* _GOAL OF THE EXERCISE_
Retype the records below line for line, keeping every character the same.

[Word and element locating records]
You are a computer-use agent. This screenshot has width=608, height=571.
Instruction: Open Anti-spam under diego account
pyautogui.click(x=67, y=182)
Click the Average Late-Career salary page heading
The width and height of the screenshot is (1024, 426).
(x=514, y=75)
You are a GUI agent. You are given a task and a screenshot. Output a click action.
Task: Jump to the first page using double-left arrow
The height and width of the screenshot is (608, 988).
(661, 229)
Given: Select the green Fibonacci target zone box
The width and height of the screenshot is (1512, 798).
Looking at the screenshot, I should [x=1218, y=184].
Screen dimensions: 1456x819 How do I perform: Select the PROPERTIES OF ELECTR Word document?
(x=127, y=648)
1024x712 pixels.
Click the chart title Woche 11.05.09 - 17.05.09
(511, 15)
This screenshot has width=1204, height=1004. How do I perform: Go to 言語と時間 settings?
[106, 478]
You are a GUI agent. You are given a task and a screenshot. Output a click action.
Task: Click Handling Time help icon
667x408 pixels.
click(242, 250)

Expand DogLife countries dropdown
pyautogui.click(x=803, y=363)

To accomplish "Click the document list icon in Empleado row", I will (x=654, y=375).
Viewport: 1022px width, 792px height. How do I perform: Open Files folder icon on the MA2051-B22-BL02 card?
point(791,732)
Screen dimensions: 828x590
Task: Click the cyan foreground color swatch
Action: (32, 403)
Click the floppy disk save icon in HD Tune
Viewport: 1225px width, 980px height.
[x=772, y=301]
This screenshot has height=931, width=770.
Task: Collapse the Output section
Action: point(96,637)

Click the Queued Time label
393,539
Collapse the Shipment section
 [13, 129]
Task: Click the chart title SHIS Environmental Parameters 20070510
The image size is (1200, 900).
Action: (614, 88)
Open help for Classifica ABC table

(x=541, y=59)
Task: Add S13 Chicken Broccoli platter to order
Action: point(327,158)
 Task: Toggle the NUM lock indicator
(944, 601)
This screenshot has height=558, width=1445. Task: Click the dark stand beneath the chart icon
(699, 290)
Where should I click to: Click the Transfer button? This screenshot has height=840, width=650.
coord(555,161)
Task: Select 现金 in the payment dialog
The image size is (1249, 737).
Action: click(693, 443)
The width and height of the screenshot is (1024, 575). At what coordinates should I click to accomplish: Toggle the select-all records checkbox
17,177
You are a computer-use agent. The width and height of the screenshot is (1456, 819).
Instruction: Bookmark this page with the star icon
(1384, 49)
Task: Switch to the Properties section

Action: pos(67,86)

* _ANSWER IN FULL_
You are a computer-use agent. This screenshot has width=608, height=571.
Instruction: Open Anti-spam under diego account
pyautogui.click(x=67, y=182)
Click the Average Late-Career salary page heading
The width and height of the screenshot is (1024, 426).
(x=514, y=75)
You are a GUI agent. You are given a task and a screenshot. Output a click action.
Task: Jump to the first page using double-left arrow
The height and width of the screenshot is (608, 988).
(661, 229)
Given: Select the green Fibonacci target zone box
The width and height of the screenshot is (1512, 798).
Looking at the screenshot, I should [x=1218, y=184].
Screen dimensions: 1456x819 How do I perform: Select the PROPERTIES OF ELECTR Word document?
(x=127, y=648)
1024x712 pixels.
Click the chart title Woche 11.05.09 - 17.05.09
(511, 15)
This screenshot has width=1204, height=1004. How do I perform: Go to 言語と時間 settings?
[106, 478]
You are a GUI agent. You are given a task and a screenshot. Output a click action.
Task: Click Handling Time help icon
667x408 pixels.
click(242, 250)

Expand DogLife countries dropdown
pyautogui.click(x=803, y=363)

To accomplish "Click the document list icon in Empleado row", I will (x=654, y=375).
Viewport: 1022px width, 792px height. How do I perform: Open Files folder icon on the MA2051-B22-BL02 card?
point(791,732)
Screen dimensions: 828x590
Task: Click the cyan foreground color swatch
Action: (32, 403)
Click the floppy disk save icon in HD Tune
Viewport: 1225px width, 980px height.
[x=772, y=301]
This screenshot has height=931, width=770.
Task: Collapse the Output section
Action: point(96,637)

Click the Queued Time label
393,539
Collapse the Shipment section
 [13, 129]
Task: Click the chart title SHIS Environmental Parameters 20070510
The image size is (1200, 900).
Action: (614, 88)
Open help for Classifica ABC table

(x=541, y=59)
Task: Add S13 Chicken Broccoli platter to order
Action: point(327,158)
 Task: Toggle the NUM lock indicator
(944, 601)
This screenshot has height=558, width=1445. Task: Click the dark stand beneath the chart icon
(699, 290)
Where should I click to: Click the Transfer button? This screenshot has height=840, width=650.
coord(555,161)
Task: Select 现金 in the payment dialog
The image size is (1249, 737).
Action: click(693, 443)
The width and height of the screenshot is (1024, 575). At what coordinates should I click to accomplish: Toggle the select-all records checkbox
17,177
You are a computer-use agent. The width and height of the screenshot is (1456, 819).
Instruction: Bookmark this page with the star icon
(1384, 49)
Task: Switch to the Properties section

Action: pos(67,86)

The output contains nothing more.